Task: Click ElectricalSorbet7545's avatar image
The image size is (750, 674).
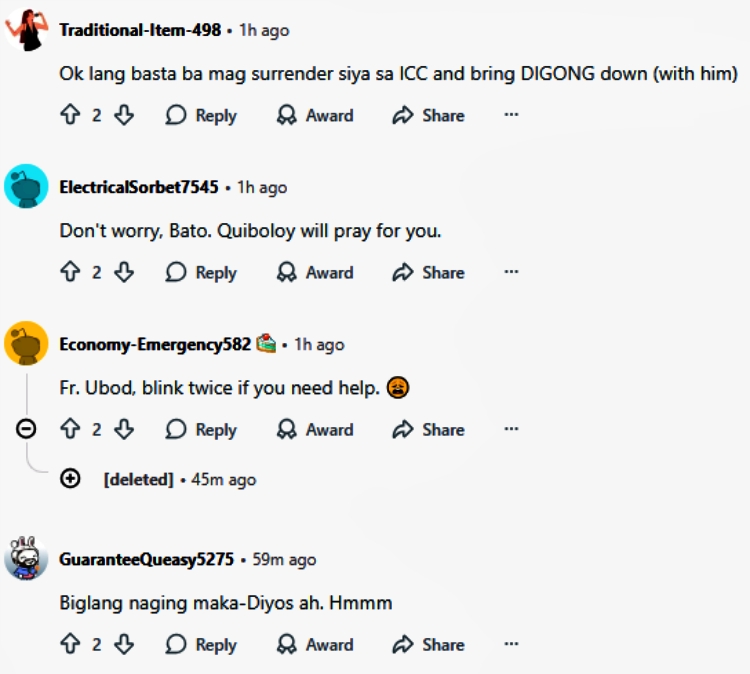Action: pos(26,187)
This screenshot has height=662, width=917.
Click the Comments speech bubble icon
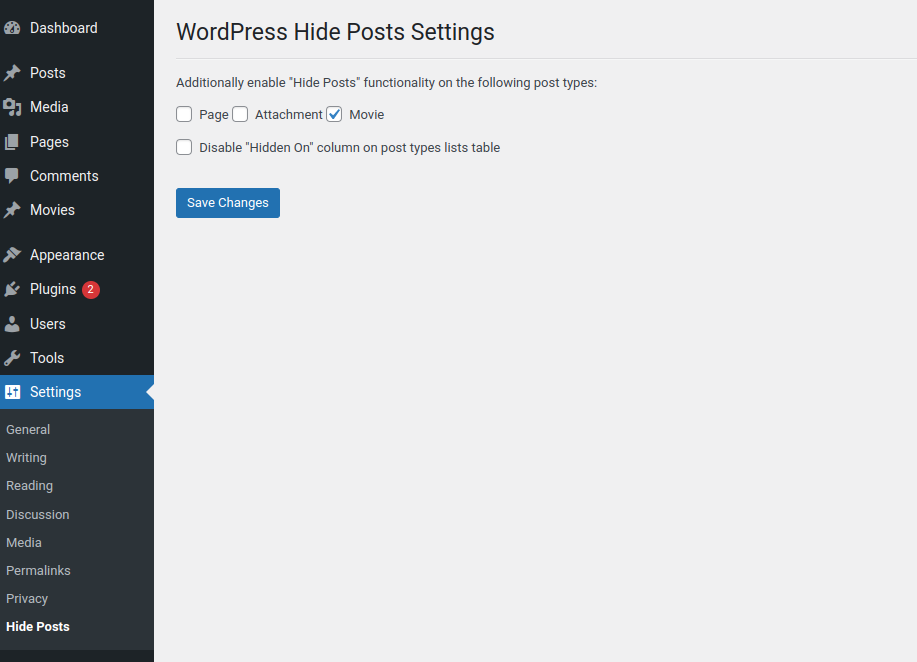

===============

Instructions to follow
Transcribe the listing above verbatim. No picture belongs in the result.

Final answer
Task: Click ElectricalSorbet7545's avatar image
The image size is (750, 674).
Action: pos(26,187)
This screenshot has height=662, width=917.
Click the Comments speech bubble icon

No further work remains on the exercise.